Pêro Viseu (Covilhã) - na cabeço da Arremexa (ou S. Marcos) existiu um povoado, de que restam vestígios arquelógicos e religiosos. diz-se que os habitantes deste povoado se viram obrigados a retirar para o Cabeço da Malha por causa de uma invasão de formigas. a partir deste local desenvolveu-se "Pêro Viseu", cujo nome nos remete para "pedras" (pêro: penedo) e uma função militar (viseu: guarda, vigia, atalaia)

Piódão - a lenda aqui contém uma anomalia, que como todas as anomalias tem um significado reforçado. diz-se que o povoado original era Piódão Velho, localizado bem perto mas a uma menor altitude. aqui, a "invasão de formigas" fez com que os habitantes fossem mais para cima, o que constitui uma exceção. representa a fuga dos habitantes para lugar mais inacessível

Póvoa de Agrações (Chaves) - no monte de S. Pedrinho existiu um povoado ou castro de um povo pré-histórico, que se viu obrigado a «descer» para a Ribeira de Oura, em virtude de uma «invasão de formigas». Neste caso, há o pormenor curioso de serem formigas-macho, "que não fazem nada", isto é, ...soldados!

S. Vicente do Gerês (Montalegre) - consoante as versões, o povoado foi abandonada em virtude de uma peste, uma fome ou uma «invasão de formigas» (romanos).

Telhado (Fundão) - : povoação antiga, foi o seu primitivo assento o vale da Carantonha, com a denominação de Nossa Senhora da Carantonha. os seus habitantes viram-se obrigados a abandonar o local por causa de uma invasão de formigas, que os perseguiam e lhes causavam grave dano às sementeiras.

Torre de Moncorvo - diz a lenda popular que Torre de Moncorvo resulta da fuga das gentes de Santa Cruz de Vilariça face a uma "invasão de formigas" e a uma "praga de mosquitos". esta lenda parece conter dois tempos ou épocas: a invasão romana (as "formigas") e uma invasão posterior, talvez germânica, talvez árabe (os "mosquitos").

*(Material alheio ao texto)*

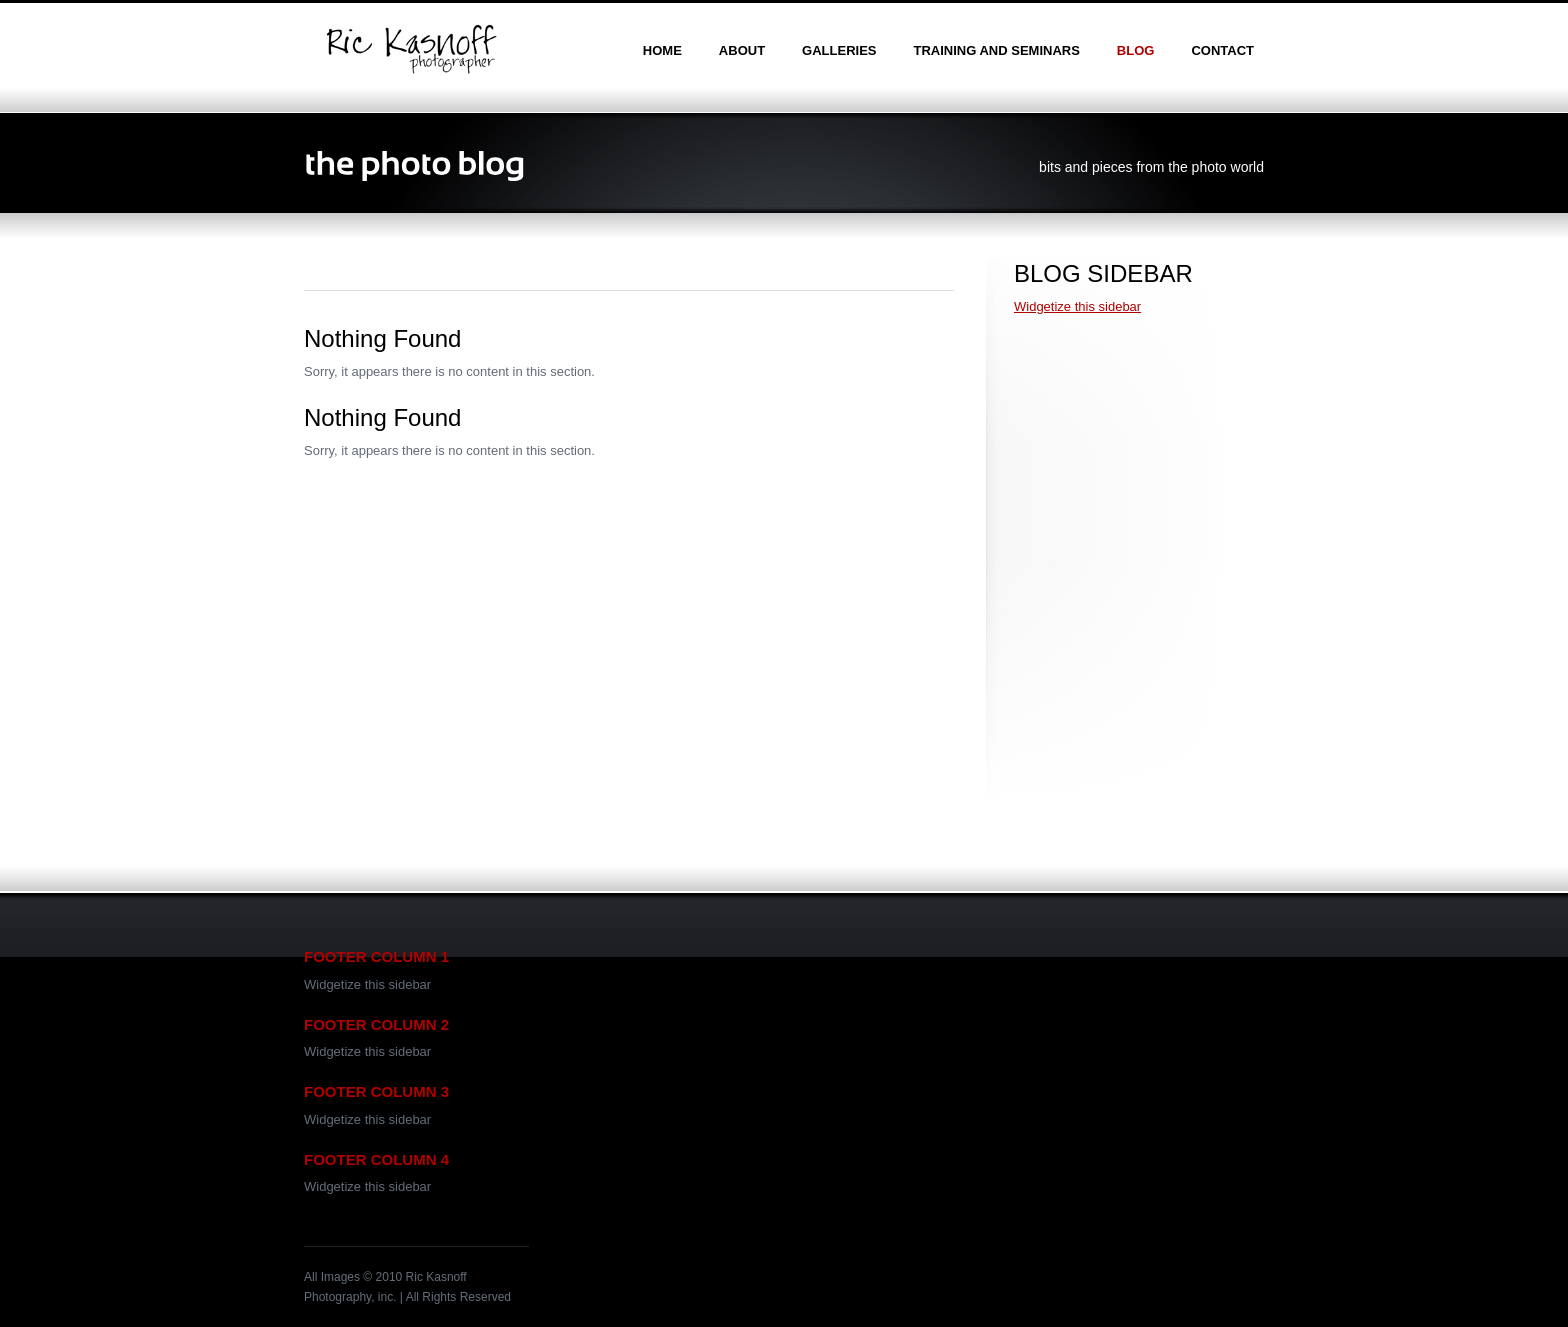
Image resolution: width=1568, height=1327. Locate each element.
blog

Velho Airão (Parque Nacional do Jaú - Amazonas, BR) - esta é uma cidade abandonada na selva, dizem que por causa de uma invasão de formigas. neste caso, "formiga" é mesmo formiga?


10 comentários:

Lengo D'Noronha disse...

Caro Jose Cunha. Obrigado pela visita.
No caso de Velho Airão é formiga mesmo, acho.
Dizem que as verdadeiras feras da selva Amazônica são as centenas de espécies de formigas que por lá habitam.
Grande abraço.

Jo Lorib disse...

Sumiu ? Faz já dez dias que não escreve, será que as formigas...

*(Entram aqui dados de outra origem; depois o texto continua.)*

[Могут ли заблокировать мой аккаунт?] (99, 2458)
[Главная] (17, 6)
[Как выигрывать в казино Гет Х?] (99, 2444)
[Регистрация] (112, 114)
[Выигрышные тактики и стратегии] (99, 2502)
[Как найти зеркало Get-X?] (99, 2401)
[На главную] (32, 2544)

josé cunha-oliveira disse...

fui dar uma volta. regressei hoje mesmo. não vi formiga por lá.
aquele abraço

Lengo D'Noronha disse...

Agora sei porque assina 'o viajante'...

josé cunha-oliveira disse...

é isso mesmo...

Al Cardoso disse...

Tambem no meu municipio existe a lenda de que a gente que tera fundado Maceira, para aqui se deslocou, porque a povoacao original, local hoje identificado por Parredizio, foi invadido por formigas.

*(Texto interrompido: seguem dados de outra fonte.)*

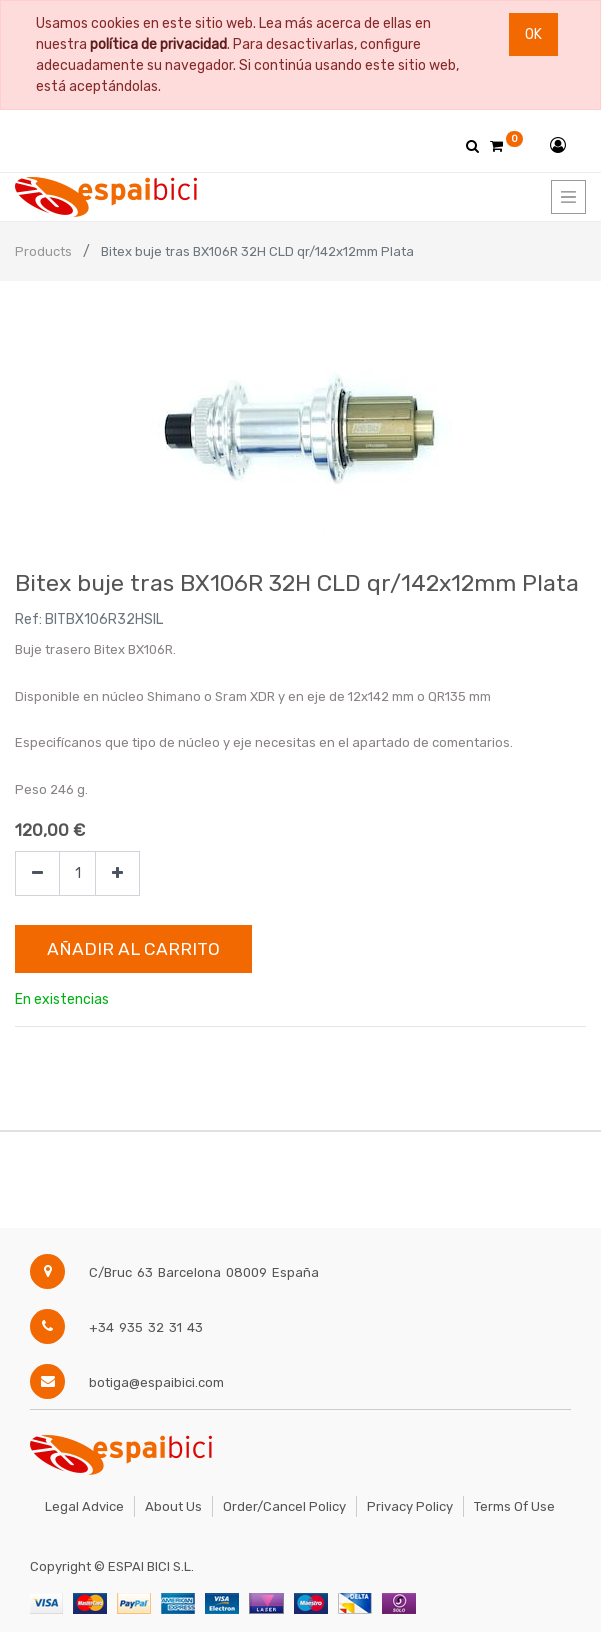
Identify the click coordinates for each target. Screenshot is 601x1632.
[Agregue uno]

josé cunha-oliveira disse...

muito obrigado pela informação. fala de Maceira D'Ão (ou Maceira Dão, como agora se escreve?)
seria interessante reunir todos estes casos
um abraço

Carantonha disse...

Fico contente de falarem da minha terra, Telhado a Nova Carantonha. O que restou dela foi apenas uma pequena ermida, onde fazemos agora uma bela festa no primeiro fim de semana de Setembro. Deixou de ser Nossa Senhora da Carantonha, para se passar a chamar Nossa Senhora da Rosa.

Carantonha

http://carantonhatelhado.blogspot.com/

Anônimo disse...

Num blog que escrevi falo num problema relacionado com formigas, em cima de uma laranjeira, ao tentar colher o fruto bati no ninho desses bicinhos que imediatamente tive que me raspar porque quase me queriam comer vivo, isto aconteceu no norte de Angola.Èra mesmo formiga.

Valentim Coelho disse...

a lenda das formigas é muito comum nas aldeias da região do Douro. Provesende, São Cristóvão do Douro entre outras aldeias têm a mesma lenda. Seriam as invasões romanas?? não sei, mas o que aconteceu foi um acontecimento em larga escala e que teve um impacto profundo nas populações, pois isso anida hoje perdura nas lendas.